From April 19, airports around New Zealand and Australia will once again set the stage for this act in the human experience.
I have to imagine that many in the first wave of visitors will be propelling themselves over the ditch on a plane that could be fuelled by pure longing alone.
The people queuing to book the earliest tickets seem less likely to be tourists wanting a holiday and more likely to be people desperately missing what would normally be a regular visit.
I'm talking about separated lovers. Parents reuniting with kids who live with the ex. Grandparents beelining for grandchildren - some of whom may be new to the world.

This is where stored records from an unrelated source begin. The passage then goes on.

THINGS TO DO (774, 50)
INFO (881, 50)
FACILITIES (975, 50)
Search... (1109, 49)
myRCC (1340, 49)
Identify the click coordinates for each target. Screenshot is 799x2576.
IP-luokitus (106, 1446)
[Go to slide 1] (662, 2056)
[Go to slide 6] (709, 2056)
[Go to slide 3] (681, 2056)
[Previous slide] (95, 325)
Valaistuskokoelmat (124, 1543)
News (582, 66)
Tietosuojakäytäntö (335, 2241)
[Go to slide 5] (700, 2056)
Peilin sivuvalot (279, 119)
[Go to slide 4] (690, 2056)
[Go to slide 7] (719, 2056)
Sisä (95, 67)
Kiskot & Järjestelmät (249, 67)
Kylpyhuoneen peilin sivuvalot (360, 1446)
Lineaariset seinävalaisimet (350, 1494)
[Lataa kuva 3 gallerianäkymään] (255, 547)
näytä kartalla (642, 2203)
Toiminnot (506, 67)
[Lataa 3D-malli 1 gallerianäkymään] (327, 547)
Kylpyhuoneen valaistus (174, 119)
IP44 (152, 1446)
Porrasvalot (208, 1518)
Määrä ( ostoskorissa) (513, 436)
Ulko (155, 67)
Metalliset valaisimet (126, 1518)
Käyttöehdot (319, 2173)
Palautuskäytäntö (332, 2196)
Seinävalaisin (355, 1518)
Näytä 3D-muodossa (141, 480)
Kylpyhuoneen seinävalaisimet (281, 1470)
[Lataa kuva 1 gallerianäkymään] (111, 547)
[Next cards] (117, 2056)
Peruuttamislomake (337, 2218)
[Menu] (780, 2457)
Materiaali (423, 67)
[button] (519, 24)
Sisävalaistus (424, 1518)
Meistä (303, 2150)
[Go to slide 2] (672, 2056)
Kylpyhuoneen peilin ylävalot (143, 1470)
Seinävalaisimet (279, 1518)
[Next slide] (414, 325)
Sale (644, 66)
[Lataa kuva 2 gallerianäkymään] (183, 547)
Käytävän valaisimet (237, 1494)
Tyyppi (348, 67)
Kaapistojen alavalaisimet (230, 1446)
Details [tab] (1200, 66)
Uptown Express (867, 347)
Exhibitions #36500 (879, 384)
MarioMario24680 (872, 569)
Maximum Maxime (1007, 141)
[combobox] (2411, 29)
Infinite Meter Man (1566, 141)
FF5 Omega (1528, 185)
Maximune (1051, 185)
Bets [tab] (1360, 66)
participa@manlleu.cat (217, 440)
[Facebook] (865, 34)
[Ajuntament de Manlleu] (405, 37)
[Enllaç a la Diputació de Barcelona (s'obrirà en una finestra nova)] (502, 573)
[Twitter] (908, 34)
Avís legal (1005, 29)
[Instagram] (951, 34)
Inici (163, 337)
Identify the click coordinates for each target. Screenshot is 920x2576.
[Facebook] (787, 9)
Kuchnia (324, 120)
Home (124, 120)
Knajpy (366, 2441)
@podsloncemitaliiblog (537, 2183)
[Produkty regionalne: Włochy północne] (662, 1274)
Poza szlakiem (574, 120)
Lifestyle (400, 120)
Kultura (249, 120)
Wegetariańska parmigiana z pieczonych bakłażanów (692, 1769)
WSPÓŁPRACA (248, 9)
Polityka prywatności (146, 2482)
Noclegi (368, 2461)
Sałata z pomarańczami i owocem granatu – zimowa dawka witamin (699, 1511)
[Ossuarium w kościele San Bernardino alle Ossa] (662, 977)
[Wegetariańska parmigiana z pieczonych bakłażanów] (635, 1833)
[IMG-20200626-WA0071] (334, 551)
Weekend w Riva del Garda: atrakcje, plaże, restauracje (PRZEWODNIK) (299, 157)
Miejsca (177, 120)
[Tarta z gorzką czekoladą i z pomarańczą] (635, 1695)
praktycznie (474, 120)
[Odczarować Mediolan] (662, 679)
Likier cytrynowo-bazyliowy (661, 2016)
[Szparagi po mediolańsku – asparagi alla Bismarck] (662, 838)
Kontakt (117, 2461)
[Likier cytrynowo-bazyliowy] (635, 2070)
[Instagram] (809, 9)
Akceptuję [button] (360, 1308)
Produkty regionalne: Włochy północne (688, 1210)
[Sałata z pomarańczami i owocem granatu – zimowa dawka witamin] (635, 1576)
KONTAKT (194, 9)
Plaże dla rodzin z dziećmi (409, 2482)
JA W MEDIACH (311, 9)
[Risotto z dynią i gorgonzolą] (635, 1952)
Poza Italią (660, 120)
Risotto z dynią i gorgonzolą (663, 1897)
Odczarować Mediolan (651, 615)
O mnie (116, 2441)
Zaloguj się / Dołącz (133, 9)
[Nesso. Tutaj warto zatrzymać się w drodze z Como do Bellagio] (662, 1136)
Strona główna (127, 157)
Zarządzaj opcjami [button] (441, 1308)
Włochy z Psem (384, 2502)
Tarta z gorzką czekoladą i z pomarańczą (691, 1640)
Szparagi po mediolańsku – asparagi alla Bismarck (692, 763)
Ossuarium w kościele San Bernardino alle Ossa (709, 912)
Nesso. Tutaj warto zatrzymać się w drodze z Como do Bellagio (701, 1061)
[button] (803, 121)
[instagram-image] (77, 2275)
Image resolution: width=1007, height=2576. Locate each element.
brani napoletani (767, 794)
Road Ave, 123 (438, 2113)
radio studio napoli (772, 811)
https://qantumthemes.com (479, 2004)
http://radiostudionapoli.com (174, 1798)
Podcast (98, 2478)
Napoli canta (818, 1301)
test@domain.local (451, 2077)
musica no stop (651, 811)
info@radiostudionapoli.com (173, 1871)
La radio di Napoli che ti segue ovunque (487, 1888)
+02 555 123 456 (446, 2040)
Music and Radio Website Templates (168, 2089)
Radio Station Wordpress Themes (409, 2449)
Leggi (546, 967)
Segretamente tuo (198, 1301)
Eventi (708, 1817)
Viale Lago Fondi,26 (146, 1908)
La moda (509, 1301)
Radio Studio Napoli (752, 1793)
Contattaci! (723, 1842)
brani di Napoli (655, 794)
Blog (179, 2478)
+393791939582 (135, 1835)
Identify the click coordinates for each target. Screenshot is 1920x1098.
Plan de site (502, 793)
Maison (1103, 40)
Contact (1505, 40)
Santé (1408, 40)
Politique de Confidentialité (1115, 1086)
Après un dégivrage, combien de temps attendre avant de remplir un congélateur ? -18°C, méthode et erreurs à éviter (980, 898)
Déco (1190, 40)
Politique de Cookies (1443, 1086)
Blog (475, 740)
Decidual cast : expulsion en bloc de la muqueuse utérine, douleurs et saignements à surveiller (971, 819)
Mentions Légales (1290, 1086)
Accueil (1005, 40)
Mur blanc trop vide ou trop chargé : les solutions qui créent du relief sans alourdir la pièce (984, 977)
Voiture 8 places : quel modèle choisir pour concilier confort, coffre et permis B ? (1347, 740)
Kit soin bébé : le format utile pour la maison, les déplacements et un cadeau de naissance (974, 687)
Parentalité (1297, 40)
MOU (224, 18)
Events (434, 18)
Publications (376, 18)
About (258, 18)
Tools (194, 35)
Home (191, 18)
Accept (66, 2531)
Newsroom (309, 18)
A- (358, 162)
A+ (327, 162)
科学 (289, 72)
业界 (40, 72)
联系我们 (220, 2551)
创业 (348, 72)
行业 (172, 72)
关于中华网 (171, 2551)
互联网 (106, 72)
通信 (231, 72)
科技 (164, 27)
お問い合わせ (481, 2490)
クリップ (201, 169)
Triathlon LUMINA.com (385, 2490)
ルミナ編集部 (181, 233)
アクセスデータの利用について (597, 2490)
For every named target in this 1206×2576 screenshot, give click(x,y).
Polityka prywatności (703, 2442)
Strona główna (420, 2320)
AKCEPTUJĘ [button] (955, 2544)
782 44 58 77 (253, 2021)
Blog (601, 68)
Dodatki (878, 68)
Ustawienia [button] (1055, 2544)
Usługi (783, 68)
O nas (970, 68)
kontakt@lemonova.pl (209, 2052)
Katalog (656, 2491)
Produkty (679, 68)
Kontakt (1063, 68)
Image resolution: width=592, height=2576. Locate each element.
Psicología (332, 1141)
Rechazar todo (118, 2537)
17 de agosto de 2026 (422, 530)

Perhaps a Kiwi gal who married an Aussie guy and made a home in Australia knowing she could come back to Aotearoa and visit her family whenever she needed to - until she couldn't.
I know there are a few of those sorts of long-awaited trips being arranged in my family. Perhaps in yours, too.
Normally, these sorts of trips would involve the visitor either road-tripping around the country and couch-surfing at various relatives' abodes, or the visitor setting up camp in one home and having everyone come to them.
There might be a dinner out, maybe a brunch or two.
This time, how about doing our hurting tourism industry a solid and making an effort to do more with your guests?
Visit a local attraction and grab lunch after, take a day-trip to the next town over, get away somewhere else for the weekend.
If your guests are returning who are Kiwis perhaps less keen to do "touristy" stuff, ask them to consider that things have changed and many attractions have tailored their offering to Kiwi customers.
So if you have some disposable income and you're hosting an Aussie visitor, don't spend all day holed up in your house hugging them.
Get out and make some memories in the new New Zealand.